DIRECTIVE ▸
Rewrite the lines below with every "image size" renamed to "screenshot size" and nothing else altered.

RECORD EXTRACTS ▸
------
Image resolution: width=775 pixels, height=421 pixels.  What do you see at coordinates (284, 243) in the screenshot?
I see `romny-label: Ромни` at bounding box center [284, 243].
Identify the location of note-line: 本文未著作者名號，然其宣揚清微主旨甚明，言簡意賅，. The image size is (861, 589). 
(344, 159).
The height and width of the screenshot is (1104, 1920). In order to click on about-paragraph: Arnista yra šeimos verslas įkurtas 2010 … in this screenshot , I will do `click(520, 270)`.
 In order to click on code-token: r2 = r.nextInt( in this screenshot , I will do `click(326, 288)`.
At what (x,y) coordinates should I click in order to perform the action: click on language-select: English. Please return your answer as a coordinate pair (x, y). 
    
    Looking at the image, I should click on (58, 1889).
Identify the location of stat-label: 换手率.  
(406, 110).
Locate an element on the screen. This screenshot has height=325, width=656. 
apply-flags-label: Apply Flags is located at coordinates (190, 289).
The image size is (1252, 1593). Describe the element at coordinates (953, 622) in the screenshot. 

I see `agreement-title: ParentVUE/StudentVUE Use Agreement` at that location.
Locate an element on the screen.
------
RESPONSE FOR THIS EXERCISE ▸
Image resolution: width=775 pixels, height=421 pixels.  What do you see at coordinates (284, 243) in the screenshot?
I see `romny-label: Ромни` at bounding box center [284, 243].
Identify the location of note-line: 本文未著作者名號，然其宣揚清微主旨甚明，言簡意賅，. The screenshot size is (861, 589). 
(344, 159).
The height and width of the screenshot is (1104, 1920). In order to click on about-paragraph: Arnista yra šeimos verslas įkurtas 2010 … in this screenshot , I will do `click(520, 270)`.
 In order to click on code-token: r2 = r.nextInt( in this screenshot , I will do `click(326, 288)`.
At what (x,y) coordinates should I click in order to perform the action: click on language-select: English. Please return your answer as a coordinate pair (x, y). 
    
    Looking at the image, I should click on (58, 1889).
Identify the location of stat-label: 换手率.  
(406, 110).
Locate an element on the screen. This screenshot has height=325, width=656. 
apply-flags-label: Apply Flags is located at coordinates (190, 289).
The screenshot size is (1252, 1593). Describe the element at coordinates (953, 622) in the screenshot. 

I see `agreement-title: ParentVUE/StudentVUE Use Agreement` at that location.
Locate an element on the screen.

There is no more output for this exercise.